WHAT THE EXERCISE ASKS
For this exercise, copy the records below exactly and exclude every image.

::::

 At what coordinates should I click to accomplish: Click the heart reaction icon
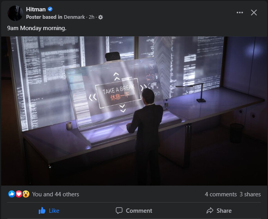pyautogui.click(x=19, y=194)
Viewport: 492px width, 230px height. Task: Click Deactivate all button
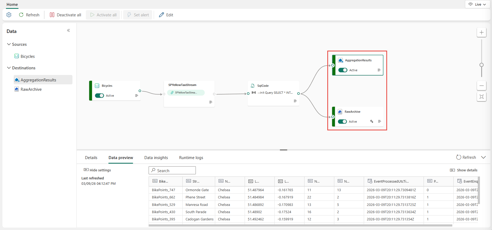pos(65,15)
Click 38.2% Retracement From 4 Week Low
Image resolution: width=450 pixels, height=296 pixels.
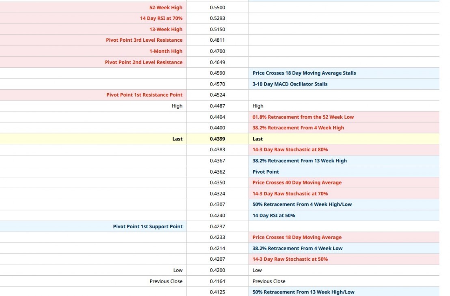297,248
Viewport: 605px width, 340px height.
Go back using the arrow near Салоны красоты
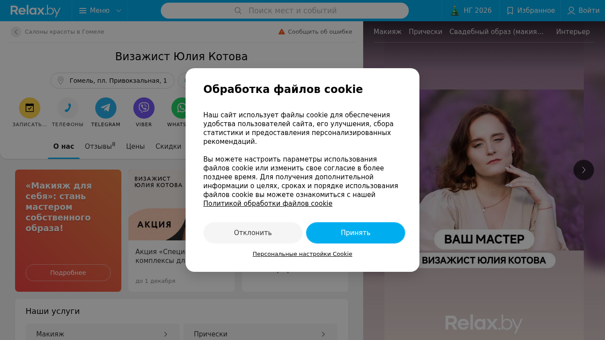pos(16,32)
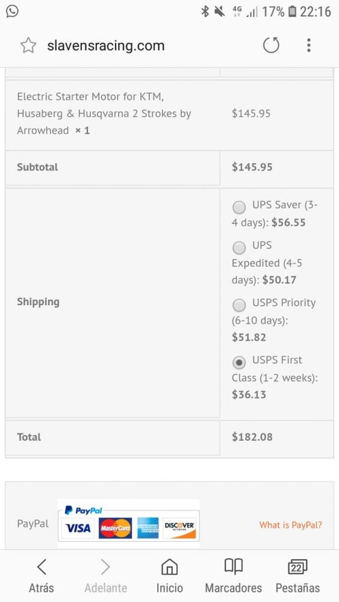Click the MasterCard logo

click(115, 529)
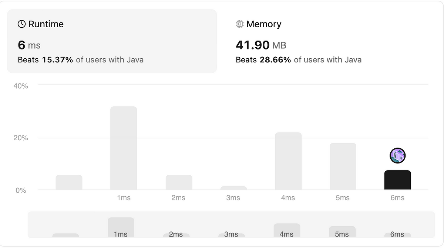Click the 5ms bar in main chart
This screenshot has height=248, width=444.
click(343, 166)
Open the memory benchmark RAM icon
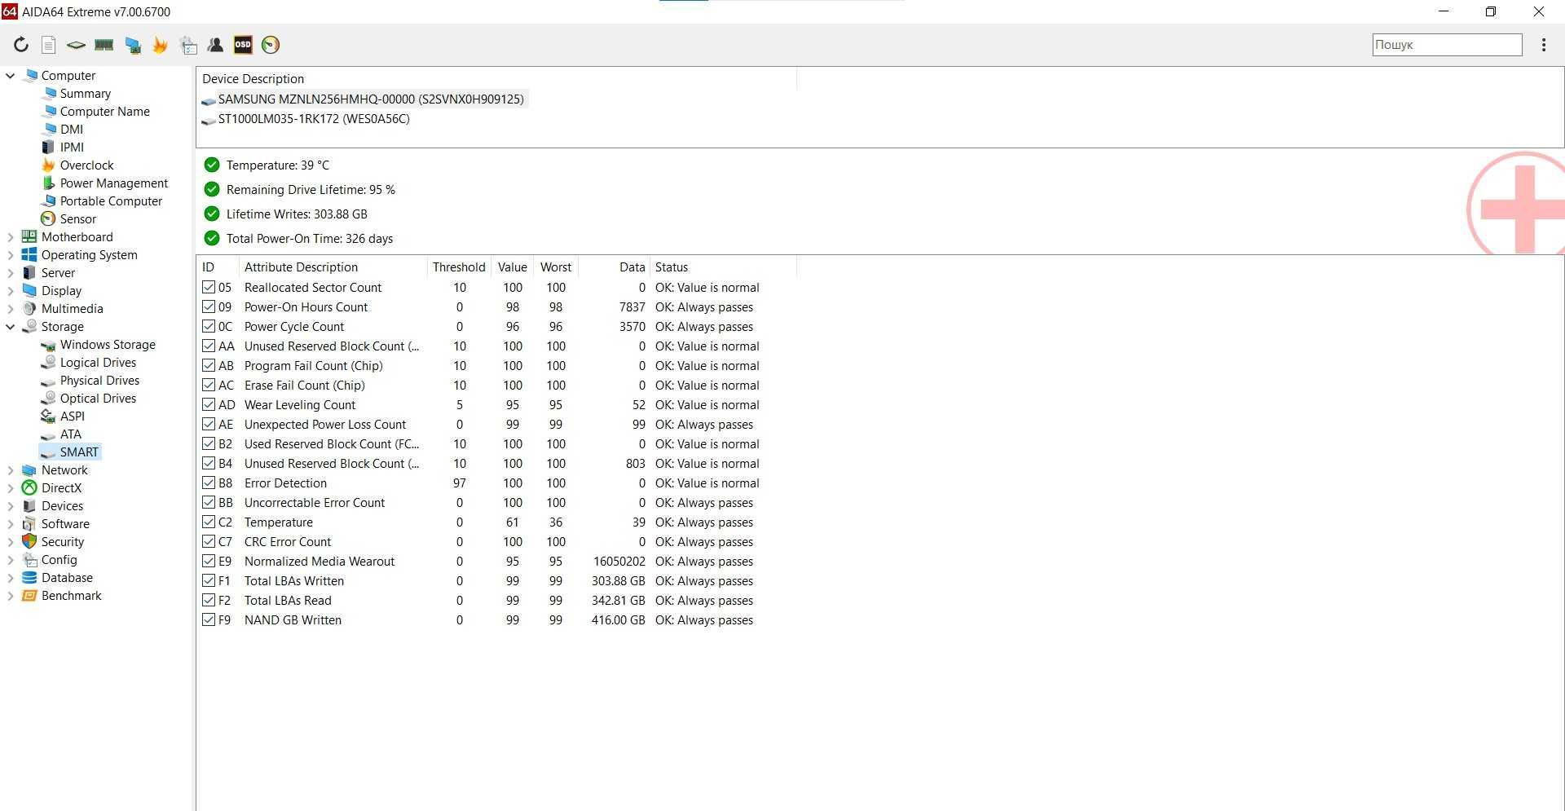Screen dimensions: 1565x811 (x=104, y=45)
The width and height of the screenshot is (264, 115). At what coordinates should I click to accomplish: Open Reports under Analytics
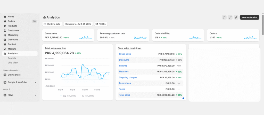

::::

EXERCISE OUTPUT
 At what coordinates should I click to accomplish: Click the heart reaction icon
pyautogui.click(x=19, y=194)
Viewport: 492px width, 230px height. Task: Click Deactivate all button
pos(65,15)
Click 38.2% Retracement From 4 Week Low
Image resolution: width=450 pixels, height=296 pixels.
297,248
Viewport: 605px width, 340px height.
Go back using the arrow near Салоны красоты
pos(16,32)
Click the MasterCard logo

click(115, 529)
Click the 5ms bar in main chart
This screenshot has height=248, width=444.
click(343, 166)
Open the memory benchmark RAM icon
Screen dimensions: 1565x811 (x=104, y=45)
The width and height of the screenshot is (264, 115). At what coordinates should I click to accomplish: Open Reports under Analytics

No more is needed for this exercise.